Snapshot analysis: Third parties must be involved
While an interesting thought, Ansible, or for that matter any X86-based management and automation platform isn't sufficient to take on the role of enterprise-wide automation and management platform. In a traditional enterprise data center, there are just too many non-X86 platforms and solutions.
Providers of those other platforms, such as mainframes, midrange Unix systems, midrange single vendor system, and other non-X86-based platforms, must be persuaded to do part of the work to integrate their platform with Ansible.
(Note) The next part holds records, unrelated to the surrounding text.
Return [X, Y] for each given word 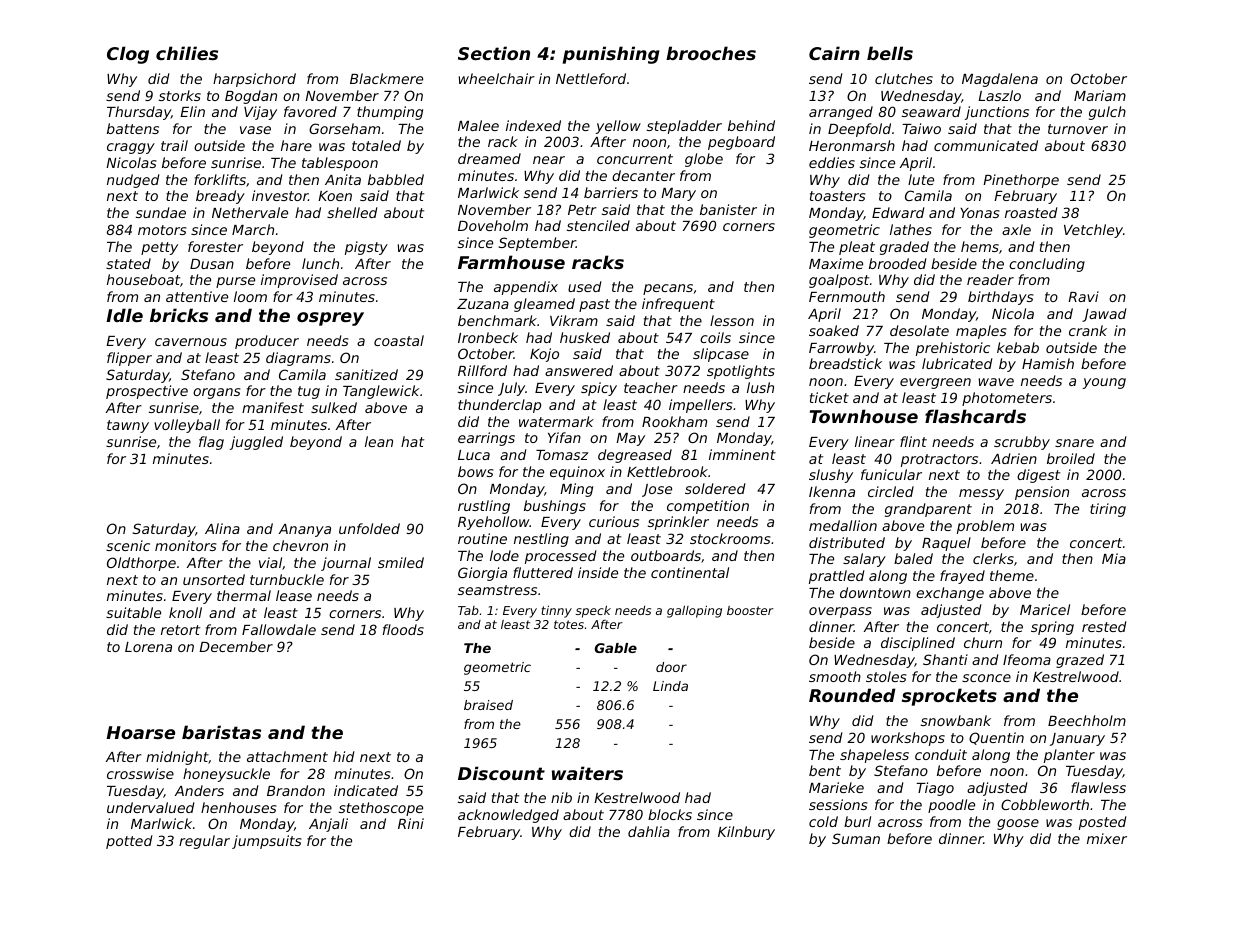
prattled [836, 577]
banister [728, 209]
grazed [1080, 661]
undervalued [150, 807]
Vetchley [1093, 231]
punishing [611, 55]
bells [890, 53]
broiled [1071, 458]
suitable [133, 612]
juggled [256, 443]
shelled [352, 212]
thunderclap [499, 406]
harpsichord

Another possibility, but one that wouldn't be supported by the primary supplier, is that the Ansible open source community does the integration work to allow Ansible to provide management and automation of workloads.
What is far more likely is that Ansible, at best, be only a part of a comprehensive solution for enterprises.
The enterprise data center looks like a computer museum. Today's workloads are built upon the foundation of those built 10 years ago. Those workloads are, in turn, built upon the foundation of those acquired or developed before that. If one wanders through the racks of many enterprise data centers, one is likely to find:
- Mainframe applications acquired or developed in the 1960s through today
- Unix applications executing on systems from IBM, Sun (Oracle), HPE (DEC, Tandem, HP), Hitachi, NEC and perhaps many more
- Single-vendor environments, such as IBM I (successor or System 3, System 34, System 36, etc.)
- Industry-standard X86 systems running Windows, Linux, Netware and Lord knows what else
- Intelligent networking equipment from a host (pun intended) of suppliers
- Intelligent storage equipment from a host (pun also intended) of suppliers
- Intelligent power management equipment
- Intelligent cooling equipment
- An amazing array of other things, such as facilities security, telephone systems, etc.
This means that when a supplier, Red Hat in this case, presents that an X86-based system is prepared to take on the role of the "one ring," the ring to rule them all, it is not likely to be completely true.
At best, it might help unify the management and automation of the industry standard workloads and, possibly, workloads on some midrange Unix systems. It is unlikely to help enterprises manage everything in the data center.
I'm looking forward to having a conversation with Red Hat about this after Summit ends.